Activation of platelet surface receptors to control platelet activation and thrombo-inflammation has the potential to limit thrombus formation without increasing the risk of bleeding. Here, we characterized a novel role of the chemokine receptor ACKR3 expressed on platelets for thrombus formation and organ injury following ischemia/reperfusion. Our major findings are (i) expression of ACKR3 on platelets in patients with symptomatic CAD is associated with clinical prognosis, (ii) genetic deficiency of platelet ACKR3 promotes platelet activation and tissue injury in ischemic myocardium and brain; (iii) loss of platelet ACKR3 aggravates tissue inflammation and systemic thrombo-inflammation; (iv) activation of platelet-ACKR3 mediates inhibitory effects on platelet activation and thrombus formation, and (v) attenuates tissue injury in ischemic myocardium and brain. Thus, targeting platelet ACKR3 may be an attractive strategy to control thrombus formation and thrombo-inflammation in the early phase of acute organ ischemia.

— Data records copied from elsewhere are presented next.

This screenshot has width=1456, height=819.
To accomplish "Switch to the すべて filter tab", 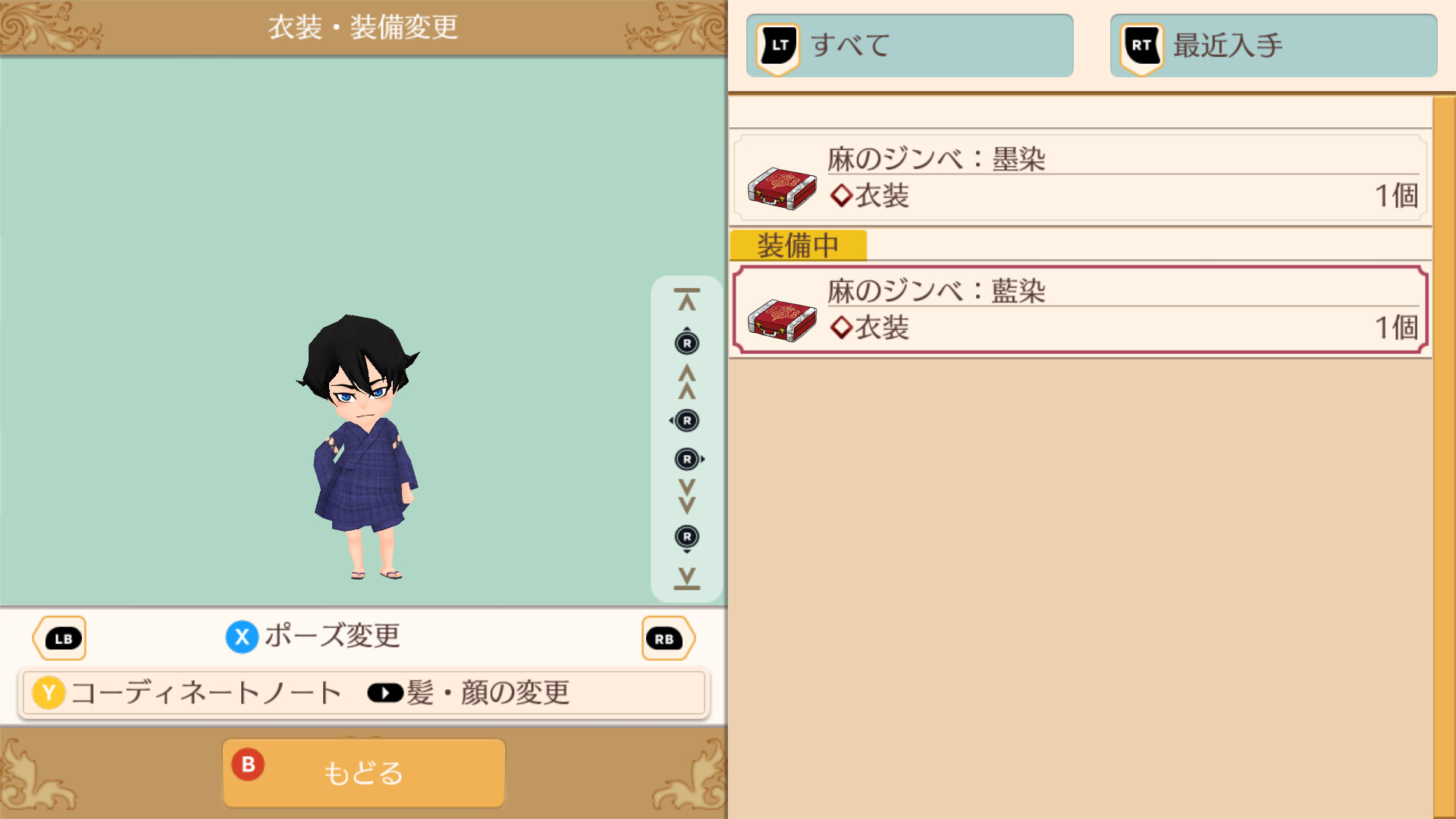I will pos(909,46).
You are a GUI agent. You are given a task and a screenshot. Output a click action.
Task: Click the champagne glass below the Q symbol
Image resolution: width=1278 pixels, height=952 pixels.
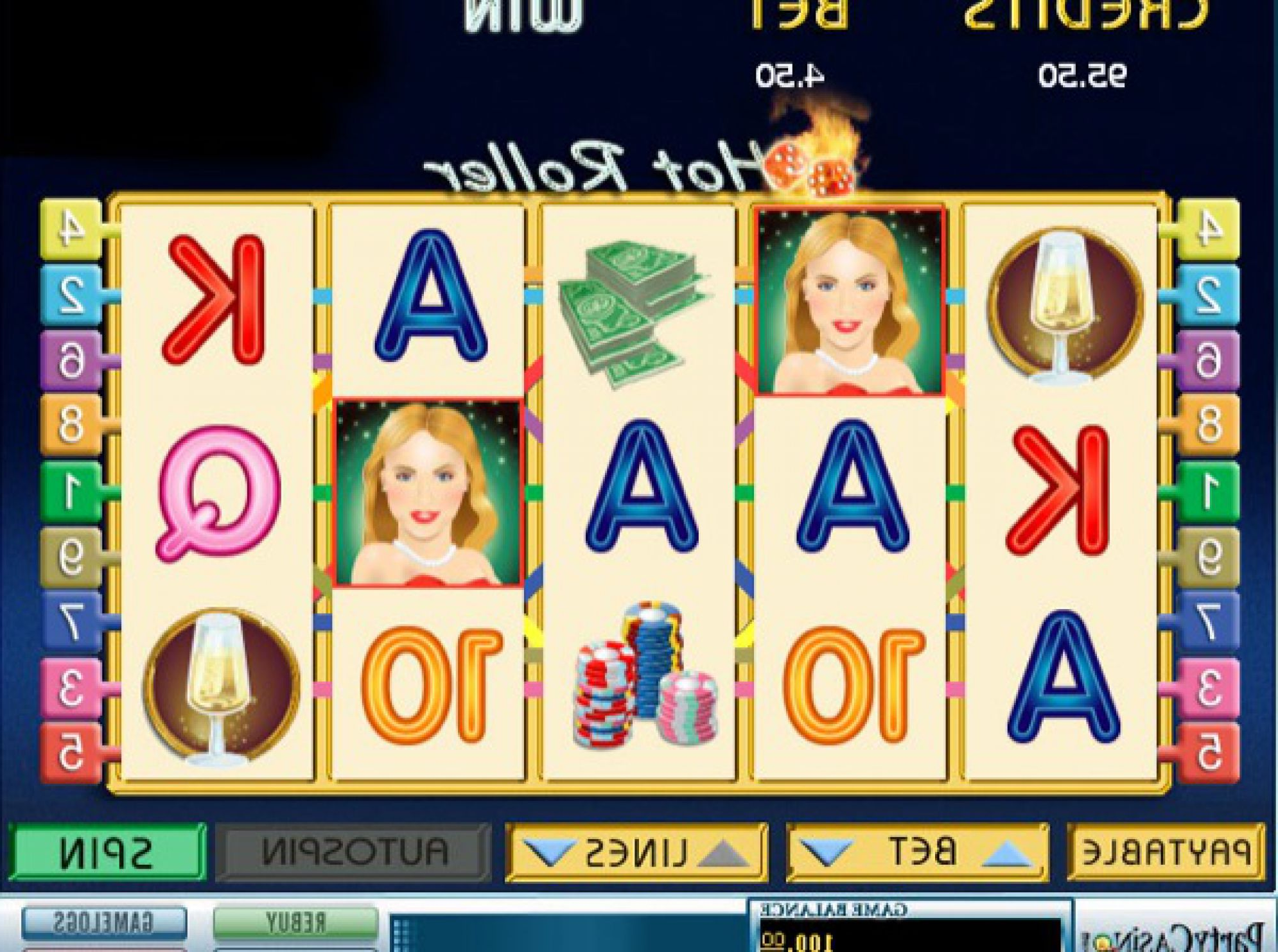click(x=222, y=687)
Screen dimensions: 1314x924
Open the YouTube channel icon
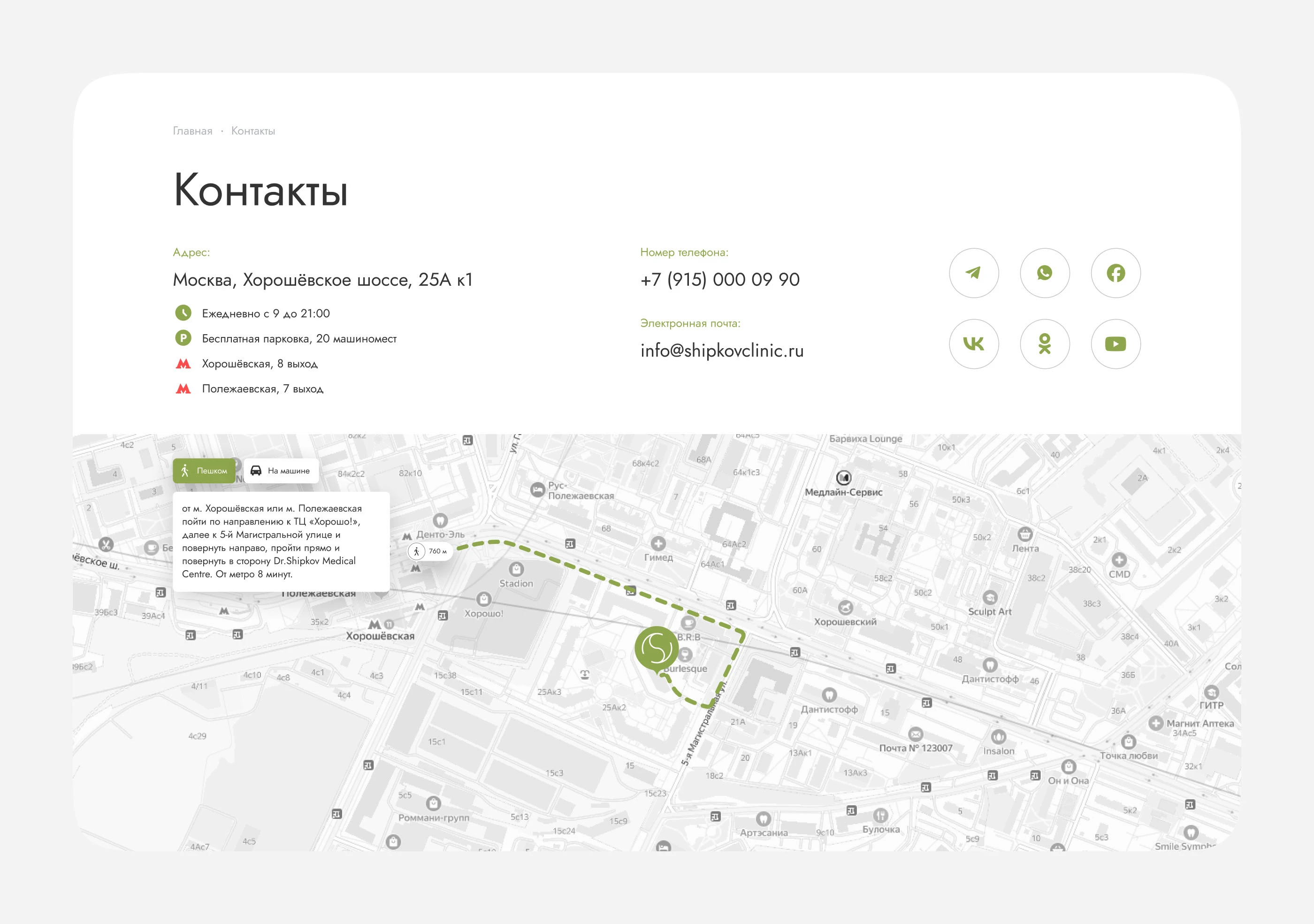[1115, 344]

ACKR3 (previously termed the RDC1 orphan receptor or C-X-C chemokine receptor type 7 (CXCR7)) is a 7 transmembrane receptor expressed on various cell types, including hematopoietic, vascular, and tumor cells^25,26. ACKR3 is a receptor for chemokines (CXCL11 and CXCL12) and for the proinflammatory cytokine MIF^27,28,29,30. The function and signaling capabilities of ACKR3 are partially defined and vary between cell types. ACKR3 has been postulated to act as a decoy receptor to clear and degrade its ligands after binding^31,32. ACKR3 mediates signaling through recruitment of β-arrestin and activation of MAPK and AKT pathways^33,34. ACKR3 is involved in tumor growth and metastasis^35,36 and cardiac development¹⁹. Further, ACKR3 regulates atherosclerotic lesion formation³⁷ and loss of endothelial ACKR3 impairs vascular hemostasis³⁸.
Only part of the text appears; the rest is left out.